■ About this exercise: Could you repeat every record below exactly, leaving out the pictures?

-------------------------

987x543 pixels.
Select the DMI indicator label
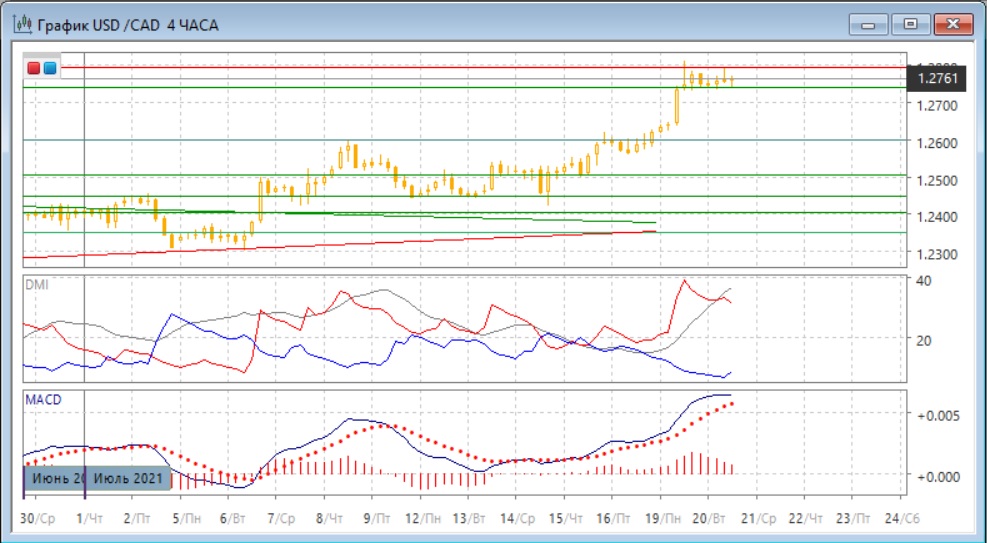(x=37, y=284)
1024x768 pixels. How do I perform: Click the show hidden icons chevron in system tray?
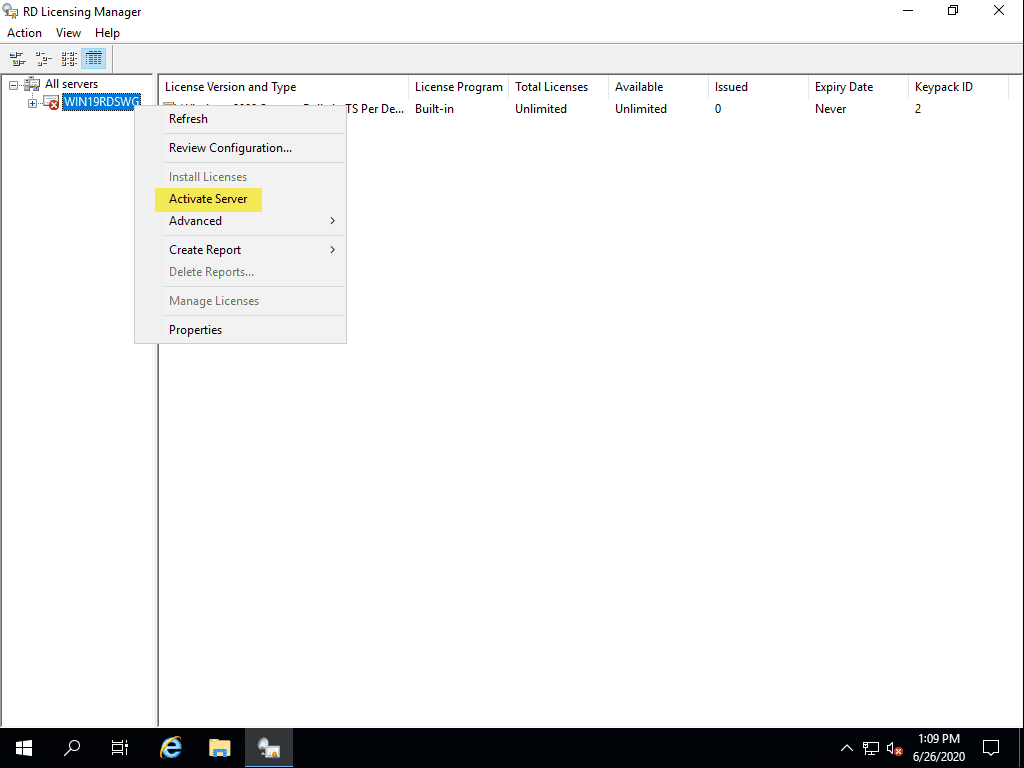846,747
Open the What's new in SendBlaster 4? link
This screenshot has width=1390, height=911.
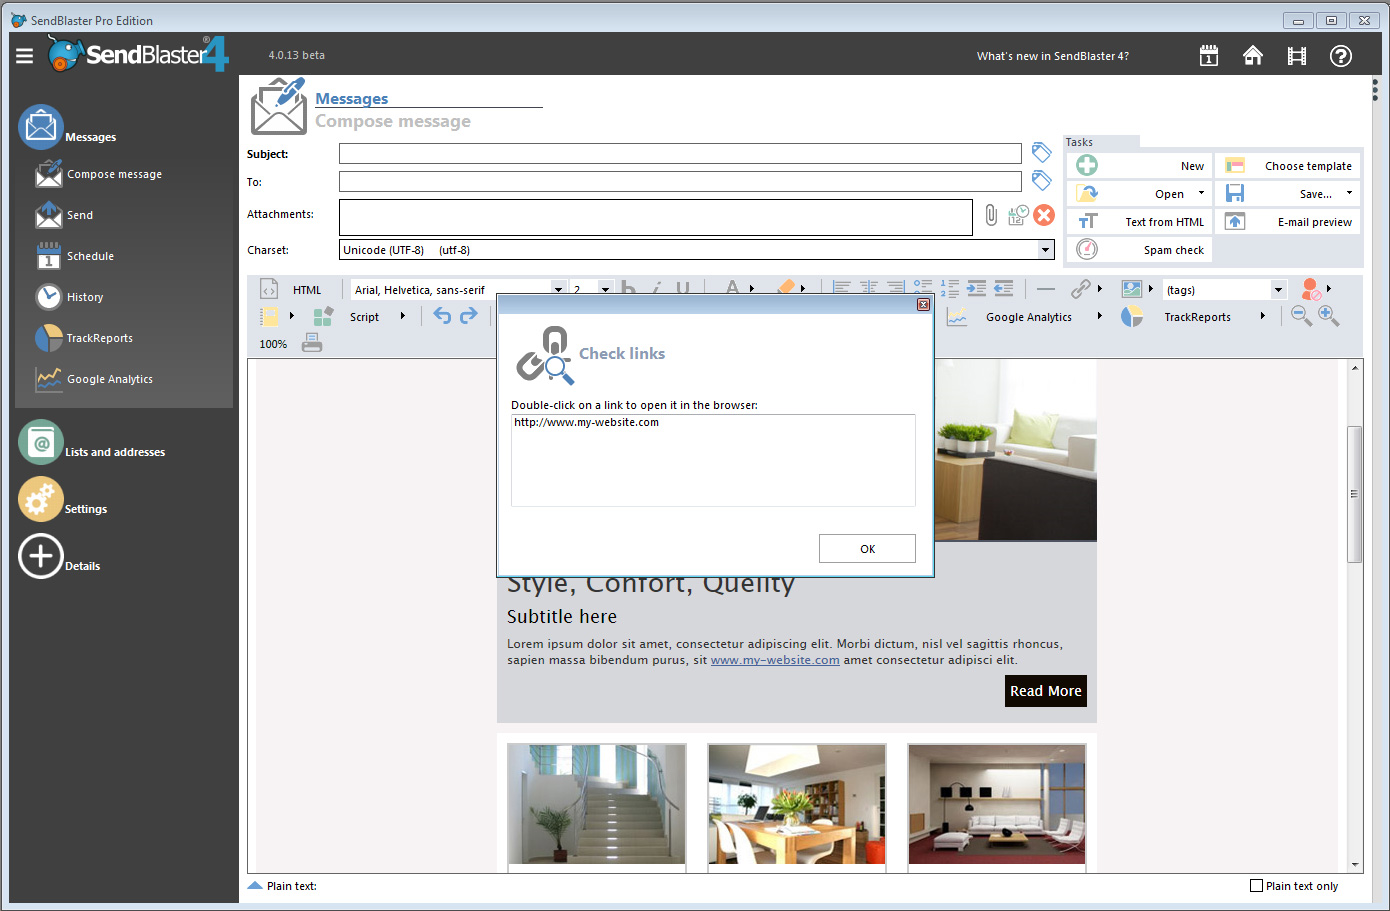[1052, 56]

-------------------------

■ Task result:
987x543 pixels.
Select the DMI indicator label
(x=37, y=284)
1024x768 pixels. How do I perform: Click the show hidden icons chevron in system tray?
846,747
Open the What's new in SendBlaster 4? link
This screenshot has width=1390, height=911.
[1052, 56]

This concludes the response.